100 Jahre 2. Wiener Hochquellenleitung
Die 2. Wiener Hochquellenleitung feiert heute, 2. Dezember 2010, ihren 100. Geburtstag.
Keine andere Millionenmetropole kann den Luxus bieten, die ganze Stadt mit glasklarem und frischem Hochquellwasser zu versorgen. Täglich leitet sie bis zu 217 Millionen Liter Wasser aus dem steirischen Salzatal im Gebiet des Hochschwab nach Wien. Die Fließzeit des Wassers von der Quelle bis nach Wien beträgt heute etwa 36 Stunden.
Mit dem Bau der rund 180 km langen 2. Wiener Hochquellenleitung waren damals 10.000 Arbeiter beschäftigt. Kaiser Franz Joseph I. eröffnete am 2. Dezember 1910 die 2. Hochquellenleitung mit einem Festakt im Wiener Rathaus.

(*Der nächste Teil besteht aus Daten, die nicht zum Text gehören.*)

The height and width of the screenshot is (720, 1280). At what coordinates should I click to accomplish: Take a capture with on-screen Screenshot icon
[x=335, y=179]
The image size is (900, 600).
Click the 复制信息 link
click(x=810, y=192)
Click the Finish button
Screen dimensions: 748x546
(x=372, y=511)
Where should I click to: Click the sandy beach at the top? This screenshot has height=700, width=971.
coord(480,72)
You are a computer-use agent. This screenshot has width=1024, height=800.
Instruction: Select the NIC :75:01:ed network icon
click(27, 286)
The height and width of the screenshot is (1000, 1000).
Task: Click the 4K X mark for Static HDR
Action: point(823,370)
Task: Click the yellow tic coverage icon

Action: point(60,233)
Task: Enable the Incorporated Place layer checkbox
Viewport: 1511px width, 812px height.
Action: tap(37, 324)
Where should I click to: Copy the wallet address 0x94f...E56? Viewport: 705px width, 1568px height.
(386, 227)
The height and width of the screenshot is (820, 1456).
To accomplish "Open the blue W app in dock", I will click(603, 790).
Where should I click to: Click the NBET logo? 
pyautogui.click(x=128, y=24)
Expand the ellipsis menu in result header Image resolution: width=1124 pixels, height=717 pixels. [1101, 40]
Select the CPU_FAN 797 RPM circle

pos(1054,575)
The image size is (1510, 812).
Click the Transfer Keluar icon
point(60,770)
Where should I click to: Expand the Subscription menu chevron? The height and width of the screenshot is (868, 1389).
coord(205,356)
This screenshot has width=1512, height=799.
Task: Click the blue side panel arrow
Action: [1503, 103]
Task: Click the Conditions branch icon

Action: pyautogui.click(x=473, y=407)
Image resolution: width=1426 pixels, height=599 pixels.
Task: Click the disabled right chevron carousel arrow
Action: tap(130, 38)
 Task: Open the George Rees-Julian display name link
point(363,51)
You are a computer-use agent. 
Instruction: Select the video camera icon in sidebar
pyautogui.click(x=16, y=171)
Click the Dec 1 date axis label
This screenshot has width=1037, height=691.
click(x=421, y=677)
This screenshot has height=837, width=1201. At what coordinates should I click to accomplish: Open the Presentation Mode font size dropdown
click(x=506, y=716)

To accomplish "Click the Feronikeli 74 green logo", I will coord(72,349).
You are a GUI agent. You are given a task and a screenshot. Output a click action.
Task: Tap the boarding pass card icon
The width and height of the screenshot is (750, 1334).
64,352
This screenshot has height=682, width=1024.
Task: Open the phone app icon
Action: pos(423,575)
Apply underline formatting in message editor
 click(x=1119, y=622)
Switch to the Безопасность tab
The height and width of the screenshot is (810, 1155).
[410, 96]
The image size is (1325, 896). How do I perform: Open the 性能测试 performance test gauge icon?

Die Stadt Wien wird von zwei Hochquellenleitungen mit einer Gesamtlänge von 330 Kilometern flächendeckend mit frischem Wasser aus den steirischen und niederösterreichischen Alpen versorgt. Das Wasser fließt im natürlichen Gefälle nach Wien. Es wird also keine einzige Pumpe und damit keine zusätzliche Energie benötigt, um das Trinkwasser aus den Alpen in die Stadt zu bringen. Ganz im Gegenteil: Das in den Hochquellenleitungen fließende Wasser erzeugt sogar soviel Energie, dass 20.000 Haushalte mit Strom versorgt werden können.
Für die Stadt Wien ist es vorrangig, optimale Bedingungen für den Quellschutz zu schaffen. 220 MitarbeiterInnen der Stadt Wien kümmern sich um den Schutz und die nachhaltige Bewirtschaftung der Quellengebiete in den niederösterreichischen und steirischen Bergen. Das gesamte von der Stadt Wien bewirtschaftete Quellschutzgebiet ist 32.500 Hektar groß. Die Stadt Wien investiert jährlich 13 Millionen in den Schutz der Quellen. Das städtische Wasserrohrnetz hat eine Länge von über 3.000 Kilometern. Täglich werden in Wien rund 370 Millionen Liter Wasser verbraucht.